Se dice ahora que la Revolución Mexicana nunca existió, que fue inventada. Si así fue, debe decirse que uno de sus principales inventores fue Vasconcelos. En el terreno de los símbolos y en la esfera de los mitos, Vasconcelos ganó al trastocar por completo la percepción de que la guerra civil ocurrida entre los asesinatos de Madero y Carranza había sido sólo una gran matanza apenas justificada por la hechura de una Constitución delirante. Presentó Vasconcelos a la Revolución Mexicana como el origen de un Estado civilizador, capaz de educar a sus ciudadanos e interesado en plasmar su historia en las paredes de los edificios públicos. Un Estado que se obligaba a imprimir libros de Homero y Tolstói, y a distribuirlos. Si Vasconcelos hizo eso, sólo por ello, debe ser recordado con asombro. Intelectual e idealista práctico, rara combinación, fue Vasconcelos –lo ha dicho medio mundo: de Luis Cardoza y Aragón a Octavio Paz– el mexicano más genial de la primera mitad del siglo XX.
A la figura del civilizador se suma la del escritor que odiaba la literatura, el autor de Ulises criollo, novela y no-novela, autobiografía e iluminación, egolatría y desprendimiento.

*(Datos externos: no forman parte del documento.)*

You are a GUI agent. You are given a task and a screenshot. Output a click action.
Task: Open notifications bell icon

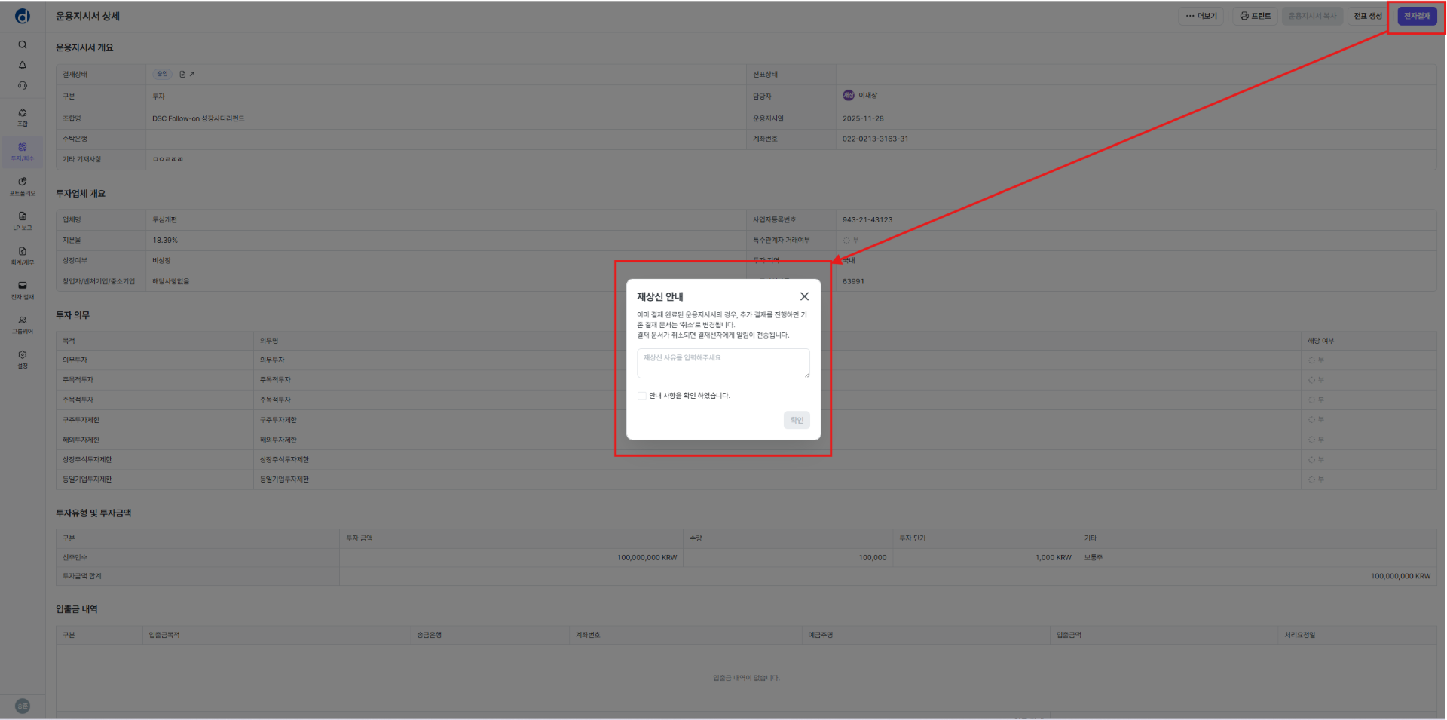point(23,65)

Al revisar una de las joyas de la erudición mexicanista, la edición crítica que Fell hizo de Ulises criollo (2000) y leer el abultado expediente que muestra la unanimidad en la admiración con la que el libro fue recibido, en 1935, por amigos y enemigos, no queda mayor duda: en el caso de Vasconcelos, a la riqueza profética del personaje la completa cierto genio literario, natural, espontáneo.
Fue demasiado humano Vasconcelos, el filósofo fracasado y el seductor tenido por erotómano, para permitirse una posteridad de prohombre forjado en bronce. Al hablar de Vasconcelos es difícil no incurrir en la demagogia, el florilegio sentimental, la elegía apasionada –como tituló Carlos Pellicer el poema en su honor–, la imitación estilística, la cháchara retórica, la falacia patética. Pero basta leerlo para aborrecerlo y adorarlo en igual medida. Durante medio siglo, a ningún lector sensible lo ha dejado indiferente.